Apache Parquet is a columnar storage format widely used in data engineering and analytics workloads. NeuG supports Parquet file import functionality through the Extension framework. After loading the Parquet Extension, users can directly load external Parquet files using the LOAD FROM syntax.

Install Extension

INSTALL PARQUET;

Load Extension

LOAD PARQUET;

Using Parquet Extension

LOAD FROM reads Parquet files and exposes their columns for querying. Schema is automatically inferred from the Parquet file metadata by default.

Parquet Format Options

The following options control how Parquet files are read:

OptionTypeDefaultDescription
buffered_streambooltrueEnable buffered I/O stream for improved sequential read performance.
pre_bufferboolfalsePre-buffer column data before decoding.
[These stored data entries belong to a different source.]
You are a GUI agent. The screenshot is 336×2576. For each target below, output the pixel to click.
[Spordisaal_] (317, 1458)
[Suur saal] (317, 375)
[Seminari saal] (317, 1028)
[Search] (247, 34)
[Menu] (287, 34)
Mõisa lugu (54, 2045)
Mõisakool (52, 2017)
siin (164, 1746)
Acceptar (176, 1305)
Recommended for high-latency filesystems such as S3.
enable_io_coalescingbooltrueEnable Arrow I/O read coalescing (hole-filling cache) to reduce I/O overhead when reading non-contiguous byte ranges. When true, uses lazy coalescing; when false, uses eager coalescing.
parquet_batch_rowsint6465536Number of rows per Arrow record batch when converting Parquet row groups into in-memory batches.

Query Examples

Basic Parquet Loading

Load all columns from a Parquet file:

LOAD FROM "person.parquet" RETURN *;

Specifying Batch Size

Tune memory usage by adjusting the number of rows read per batch:

LOAD FROM "person.parquet" (parquet_batch_rows=8192) RETURN *;

Enabling I/O Coalescing

Enable eager I/O coalescing for workloads that benefit from pre-fetching contiguous data:

LOAD FROM "person.parquet" (enable_io_coalescing=false) RETURN *;

Column Projection

Return only specific columns from Parquet data:

LOAD FROM "person.parquet" RETURN fName, age;

Column Aliases

Use AS to assign aliases to columns:

LOAD FROM "person.parquet" RETURN fName AS name, age AS years;

Note: All relational operations supported by LOAD FROM — including type conversion, WHERE filtering, aggregation, sorting, and limiting — work the same way with Parquet files. See the LOAD FROM reference for the complete list of operations.